* STATED TASK *
Copy the records from the line with "Show applications grid in the dock" to the line with "will click(x=80, y=223).", swapping "smallest font size" for "largest font size" and changing nothing else.

* EXCERPTED DATA *
##########

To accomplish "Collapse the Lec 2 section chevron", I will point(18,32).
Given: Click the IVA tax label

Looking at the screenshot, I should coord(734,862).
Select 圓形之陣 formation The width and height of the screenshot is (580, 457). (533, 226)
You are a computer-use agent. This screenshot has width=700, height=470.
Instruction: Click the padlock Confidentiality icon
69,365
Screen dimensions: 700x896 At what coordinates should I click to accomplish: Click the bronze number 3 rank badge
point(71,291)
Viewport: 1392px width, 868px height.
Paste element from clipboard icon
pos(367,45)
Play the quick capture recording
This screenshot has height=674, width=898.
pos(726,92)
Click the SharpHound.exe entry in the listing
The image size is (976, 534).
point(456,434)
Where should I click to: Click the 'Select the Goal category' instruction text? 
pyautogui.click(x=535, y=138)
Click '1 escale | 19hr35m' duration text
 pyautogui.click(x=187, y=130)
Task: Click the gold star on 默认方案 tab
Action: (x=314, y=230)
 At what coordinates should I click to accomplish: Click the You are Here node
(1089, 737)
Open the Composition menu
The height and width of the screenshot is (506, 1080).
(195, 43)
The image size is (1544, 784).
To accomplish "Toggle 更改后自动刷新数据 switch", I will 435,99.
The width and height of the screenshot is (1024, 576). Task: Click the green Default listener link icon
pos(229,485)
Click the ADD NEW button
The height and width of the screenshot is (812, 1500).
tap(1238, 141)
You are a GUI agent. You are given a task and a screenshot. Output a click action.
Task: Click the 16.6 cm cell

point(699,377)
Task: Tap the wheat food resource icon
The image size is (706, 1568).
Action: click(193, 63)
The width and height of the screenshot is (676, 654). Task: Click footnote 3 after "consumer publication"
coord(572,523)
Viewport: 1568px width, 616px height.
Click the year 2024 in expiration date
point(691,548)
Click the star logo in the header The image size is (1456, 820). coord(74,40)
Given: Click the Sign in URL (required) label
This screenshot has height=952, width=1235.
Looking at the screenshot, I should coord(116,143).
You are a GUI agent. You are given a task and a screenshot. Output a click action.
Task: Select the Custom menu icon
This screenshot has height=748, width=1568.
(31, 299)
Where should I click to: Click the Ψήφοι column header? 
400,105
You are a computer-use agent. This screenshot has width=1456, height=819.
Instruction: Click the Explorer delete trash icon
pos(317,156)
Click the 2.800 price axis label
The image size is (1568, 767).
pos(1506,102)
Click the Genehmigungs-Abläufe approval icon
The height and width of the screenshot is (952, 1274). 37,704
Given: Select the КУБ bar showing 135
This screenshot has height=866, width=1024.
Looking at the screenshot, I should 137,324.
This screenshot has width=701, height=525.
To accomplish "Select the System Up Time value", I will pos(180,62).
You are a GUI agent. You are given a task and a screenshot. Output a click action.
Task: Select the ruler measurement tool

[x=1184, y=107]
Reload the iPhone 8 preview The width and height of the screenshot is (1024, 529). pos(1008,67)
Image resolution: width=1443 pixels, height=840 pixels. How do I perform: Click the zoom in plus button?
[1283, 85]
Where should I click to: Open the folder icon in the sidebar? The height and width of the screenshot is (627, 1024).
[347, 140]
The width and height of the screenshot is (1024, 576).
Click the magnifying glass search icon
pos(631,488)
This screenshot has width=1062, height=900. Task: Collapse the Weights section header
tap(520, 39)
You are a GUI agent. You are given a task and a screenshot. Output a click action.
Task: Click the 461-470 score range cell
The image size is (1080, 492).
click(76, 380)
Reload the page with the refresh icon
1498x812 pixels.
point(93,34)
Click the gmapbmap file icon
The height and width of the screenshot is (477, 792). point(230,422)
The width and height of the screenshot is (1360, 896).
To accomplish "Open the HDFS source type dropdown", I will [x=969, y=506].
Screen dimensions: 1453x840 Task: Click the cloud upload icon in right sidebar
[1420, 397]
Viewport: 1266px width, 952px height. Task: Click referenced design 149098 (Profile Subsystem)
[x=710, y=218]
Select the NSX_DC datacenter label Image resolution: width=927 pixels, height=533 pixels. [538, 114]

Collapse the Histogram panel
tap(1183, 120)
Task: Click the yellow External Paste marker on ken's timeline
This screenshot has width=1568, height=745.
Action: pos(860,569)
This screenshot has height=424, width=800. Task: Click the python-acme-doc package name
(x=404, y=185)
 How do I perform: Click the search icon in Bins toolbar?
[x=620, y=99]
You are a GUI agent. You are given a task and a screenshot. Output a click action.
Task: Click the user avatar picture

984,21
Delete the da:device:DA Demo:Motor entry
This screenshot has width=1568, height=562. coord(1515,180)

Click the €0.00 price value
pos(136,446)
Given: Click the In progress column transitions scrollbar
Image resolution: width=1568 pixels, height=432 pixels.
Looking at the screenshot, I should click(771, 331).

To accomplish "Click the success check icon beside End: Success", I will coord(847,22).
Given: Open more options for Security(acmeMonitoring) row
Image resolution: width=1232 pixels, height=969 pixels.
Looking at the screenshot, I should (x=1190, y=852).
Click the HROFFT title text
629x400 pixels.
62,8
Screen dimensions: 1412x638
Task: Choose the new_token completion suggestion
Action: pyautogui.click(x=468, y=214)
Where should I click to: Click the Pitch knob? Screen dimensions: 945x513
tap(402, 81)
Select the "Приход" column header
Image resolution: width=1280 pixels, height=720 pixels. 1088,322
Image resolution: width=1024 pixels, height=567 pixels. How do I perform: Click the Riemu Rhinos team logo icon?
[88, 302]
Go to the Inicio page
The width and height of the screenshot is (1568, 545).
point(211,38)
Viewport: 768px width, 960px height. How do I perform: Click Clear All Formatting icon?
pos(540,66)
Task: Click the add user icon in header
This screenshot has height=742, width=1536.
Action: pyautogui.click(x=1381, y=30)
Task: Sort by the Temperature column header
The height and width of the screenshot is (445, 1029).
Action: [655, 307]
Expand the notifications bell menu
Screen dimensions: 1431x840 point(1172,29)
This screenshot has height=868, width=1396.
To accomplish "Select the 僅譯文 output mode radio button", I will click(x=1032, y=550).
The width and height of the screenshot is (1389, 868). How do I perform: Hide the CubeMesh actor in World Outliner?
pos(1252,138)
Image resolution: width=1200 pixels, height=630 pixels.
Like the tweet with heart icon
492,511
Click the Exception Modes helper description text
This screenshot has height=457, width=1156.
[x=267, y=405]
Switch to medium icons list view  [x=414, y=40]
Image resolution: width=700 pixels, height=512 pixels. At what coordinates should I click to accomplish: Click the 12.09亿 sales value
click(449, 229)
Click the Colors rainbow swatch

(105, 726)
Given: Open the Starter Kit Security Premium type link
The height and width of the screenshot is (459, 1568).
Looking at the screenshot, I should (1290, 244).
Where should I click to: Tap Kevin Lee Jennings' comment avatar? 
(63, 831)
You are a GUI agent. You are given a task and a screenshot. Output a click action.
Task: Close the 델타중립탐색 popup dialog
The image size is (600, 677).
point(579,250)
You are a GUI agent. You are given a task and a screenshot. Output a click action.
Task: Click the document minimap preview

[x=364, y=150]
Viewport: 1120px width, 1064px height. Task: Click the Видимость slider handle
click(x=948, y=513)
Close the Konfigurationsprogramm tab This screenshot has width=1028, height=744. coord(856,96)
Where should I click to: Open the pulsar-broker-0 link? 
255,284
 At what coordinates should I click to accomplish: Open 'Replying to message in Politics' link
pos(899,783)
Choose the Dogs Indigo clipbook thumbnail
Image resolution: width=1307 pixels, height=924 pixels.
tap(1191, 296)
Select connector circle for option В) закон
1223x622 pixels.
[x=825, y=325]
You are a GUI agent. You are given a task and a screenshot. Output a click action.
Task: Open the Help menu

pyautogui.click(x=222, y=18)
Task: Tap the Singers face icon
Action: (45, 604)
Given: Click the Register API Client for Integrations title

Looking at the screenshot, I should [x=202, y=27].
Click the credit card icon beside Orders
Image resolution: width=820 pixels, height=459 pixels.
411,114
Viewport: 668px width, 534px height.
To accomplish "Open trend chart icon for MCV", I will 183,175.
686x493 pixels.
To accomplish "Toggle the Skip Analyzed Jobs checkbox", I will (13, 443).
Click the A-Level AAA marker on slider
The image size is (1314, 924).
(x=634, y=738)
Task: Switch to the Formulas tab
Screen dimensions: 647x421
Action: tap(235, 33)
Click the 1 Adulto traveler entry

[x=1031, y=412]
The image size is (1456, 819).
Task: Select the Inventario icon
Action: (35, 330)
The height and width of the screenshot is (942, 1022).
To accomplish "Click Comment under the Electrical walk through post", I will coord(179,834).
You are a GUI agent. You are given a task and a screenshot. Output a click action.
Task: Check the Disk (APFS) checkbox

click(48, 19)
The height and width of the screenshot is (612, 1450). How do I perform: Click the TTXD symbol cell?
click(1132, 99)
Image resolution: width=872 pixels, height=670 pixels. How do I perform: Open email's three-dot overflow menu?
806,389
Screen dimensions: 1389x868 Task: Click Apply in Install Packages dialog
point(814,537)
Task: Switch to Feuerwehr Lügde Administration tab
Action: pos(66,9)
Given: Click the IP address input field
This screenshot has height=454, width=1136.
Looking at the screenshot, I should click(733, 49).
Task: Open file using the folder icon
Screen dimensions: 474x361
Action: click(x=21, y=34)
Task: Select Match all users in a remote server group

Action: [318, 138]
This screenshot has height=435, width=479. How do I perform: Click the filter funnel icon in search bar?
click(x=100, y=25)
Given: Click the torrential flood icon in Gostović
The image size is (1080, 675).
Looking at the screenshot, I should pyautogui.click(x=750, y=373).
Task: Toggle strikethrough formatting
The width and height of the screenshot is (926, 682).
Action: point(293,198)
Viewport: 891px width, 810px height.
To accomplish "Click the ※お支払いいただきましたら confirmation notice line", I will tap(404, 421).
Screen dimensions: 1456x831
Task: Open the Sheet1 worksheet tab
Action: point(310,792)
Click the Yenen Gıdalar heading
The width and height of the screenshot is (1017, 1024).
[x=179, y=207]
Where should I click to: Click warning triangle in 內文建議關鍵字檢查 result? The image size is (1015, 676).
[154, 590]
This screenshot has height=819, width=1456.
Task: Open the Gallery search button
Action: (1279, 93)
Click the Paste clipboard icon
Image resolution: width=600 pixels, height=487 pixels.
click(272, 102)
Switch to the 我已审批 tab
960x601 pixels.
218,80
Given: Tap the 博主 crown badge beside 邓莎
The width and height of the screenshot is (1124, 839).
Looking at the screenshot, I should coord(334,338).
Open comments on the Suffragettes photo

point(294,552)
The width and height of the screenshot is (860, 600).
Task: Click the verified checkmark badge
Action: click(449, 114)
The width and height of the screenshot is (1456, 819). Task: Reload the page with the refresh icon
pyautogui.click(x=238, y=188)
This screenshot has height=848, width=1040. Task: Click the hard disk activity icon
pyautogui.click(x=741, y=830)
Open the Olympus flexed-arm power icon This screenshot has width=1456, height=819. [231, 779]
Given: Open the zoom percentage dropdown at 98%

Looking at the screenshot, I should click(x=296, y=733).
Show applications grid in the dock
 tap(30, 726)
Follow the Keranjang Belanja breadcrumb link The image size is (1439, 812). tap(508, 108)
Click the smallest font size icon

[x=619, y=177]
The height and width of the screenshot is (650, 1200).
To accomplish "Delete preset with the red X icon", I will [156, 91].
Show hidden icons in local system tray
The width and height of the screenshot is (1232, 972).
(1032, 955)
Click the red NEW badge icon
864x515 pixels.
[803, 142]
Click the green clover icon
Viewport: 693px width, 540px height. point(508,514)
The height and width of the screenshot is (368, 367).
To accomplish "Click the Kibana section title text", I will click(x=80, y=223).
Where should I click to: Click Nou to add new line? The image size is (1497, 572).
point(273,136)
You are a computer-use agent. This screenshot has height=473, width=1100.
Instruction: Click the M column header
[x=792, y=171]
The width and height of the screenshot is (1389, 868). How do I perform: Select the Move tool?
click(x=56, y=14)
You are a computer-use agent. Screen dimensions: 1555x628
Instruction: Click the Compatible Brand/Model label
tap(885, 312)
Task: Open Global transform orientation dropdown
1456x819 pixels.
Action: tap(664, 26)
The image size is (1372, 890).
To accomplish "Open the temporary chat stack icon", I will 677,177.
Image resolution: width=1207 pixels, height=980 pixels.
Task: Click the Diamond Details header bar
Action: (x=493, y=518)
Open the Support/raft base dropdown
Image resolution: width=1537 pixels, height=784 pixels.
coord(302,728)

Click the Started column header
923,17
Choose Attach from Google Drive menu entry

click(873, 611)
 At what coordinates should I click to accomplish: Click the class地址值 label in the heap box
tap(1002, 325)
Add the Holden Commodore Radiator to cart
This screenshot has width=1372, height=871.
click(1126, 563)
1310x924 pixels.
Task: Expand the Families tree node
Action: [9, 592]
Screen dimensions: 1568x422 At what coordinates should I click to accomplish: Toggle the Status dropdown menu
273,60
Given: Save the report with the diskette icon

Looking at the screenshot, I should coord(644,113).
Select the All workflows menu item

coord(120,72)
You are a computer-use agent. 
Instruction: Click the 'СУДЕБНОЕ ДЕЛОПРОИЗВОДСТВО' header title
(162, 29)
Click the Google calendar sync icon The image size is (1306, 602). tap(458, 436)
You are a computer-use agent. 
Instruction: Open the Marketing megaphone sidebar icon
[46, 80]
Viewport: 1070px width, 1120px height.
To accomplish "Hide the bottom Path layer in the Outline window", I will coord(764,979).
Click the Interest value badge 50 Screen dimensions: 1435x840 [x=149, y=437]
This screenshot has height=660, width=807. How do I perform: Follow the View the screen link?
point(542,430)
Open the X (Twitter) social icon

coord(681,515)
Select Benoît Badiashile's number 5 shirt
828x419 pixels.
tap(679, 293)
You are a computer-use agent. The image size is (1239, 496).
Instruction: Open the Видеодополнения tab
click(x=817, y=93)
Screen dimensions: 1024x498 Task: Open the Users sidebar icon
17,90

##########

* REPLY *
Show applications grid in the dock
 tap(30, 726)
Follow the Keranjang Belanja breadcrumb link The image size is (1439, 812). tap(508, 108)
Click the largest font size icon

[x=619, y=177]
The height and width of the screenshot is (650, 1200).
To accomplish "Delete preset with the red X icon", I will [156, 91].
Show hidden icons in local system tray
The width and height of the screenshot is (1232, 972).
(1032, 955)
Click the red NEW badge icon
864x515 pixels.
[803, 142]
Click the green clover icon
Viewport: 693px width, 540px height. point(508,514)
The height and width of the screenshot is (368, 367).
To accomplish "Click the Kibana section title text", I will click(x=80, y=223).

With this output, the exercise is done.